A outra boa notícia no meio das doenças e sintomas de envelhecimento que geram dependências é poder haver um tempo reparador em família. Parece difícil, posto desta forma, mas mais uma vez falo pelo que vi e vivi. Há uma dimensão reparadora na proximidade familiar quando os pais ficam vulneráveis. Seja porque pais e filhos sentem necessidade de se perdoarem mutuamente por razões ou questões antigas, seja porque existe a chamada ‘dívida de gratidão’ que atravessa o coração dos filhos perante quem lhes deu vida e quem cuidou deles na fragilidade extrema dos primeiros tempos de vida, na verdade o tempo da doença prolongada pode ser muito reparador. Pode restaurar relações e fortalecer laços. E também pode desfazê-los para sempre, claro, se tudo isto for vivido de forma negativa ou não houver possibilidade de cuidar.
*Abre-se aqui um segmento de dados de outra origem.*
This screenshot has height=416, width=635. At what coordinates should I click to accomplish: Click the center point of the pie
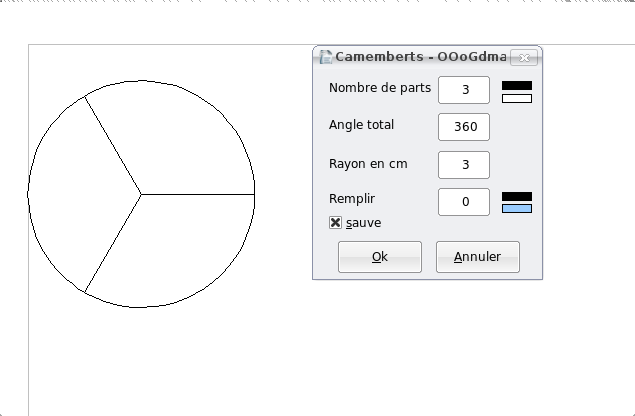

Os filhos que cuidam dos pais por amor são verdadeiros salva-vidas. Salvam da solidão, da exclusão, do abandono, do esquecimento, da indigência moral e emocional em que vivem muitos velhos. Podem sentir um enorme stress interior e a tal ambivalência de sentimentos, podem até ter pavores de que tudo vá de ‘mal em pior’, mas têm a possibilidade de se reconciliar em vida, de agradecer, de dar de volta aquilo que receberam, e até de aceitar a fragilidade, a dependência e a sua morte. Podem ser obrigados a viver tudo isto no auge das suas próprias crises existenciais, no seu tempo de balanços de vida, de crises e rupturas, de luto definitivo por uma adolescência que já não volta, mas tudo isto vale a pena se quisermos ser para sempre filhos dos nossos pais e cumprir o nosso papel até ao fim. Mesmo que temporariamente pareça que somos pais deles.


A minha experiência de cabeceira com estranhos, mas também de filha que tem os pais a morar em casa há anos, encerra e revela aquilo que Marie de Hennezel resumiu de forma maravilhosa : "Cuidar de um pai velho vai para além da relação filial. Um ser humano ao ajudar outro ser humano vulnerável aprende a ser melhor".»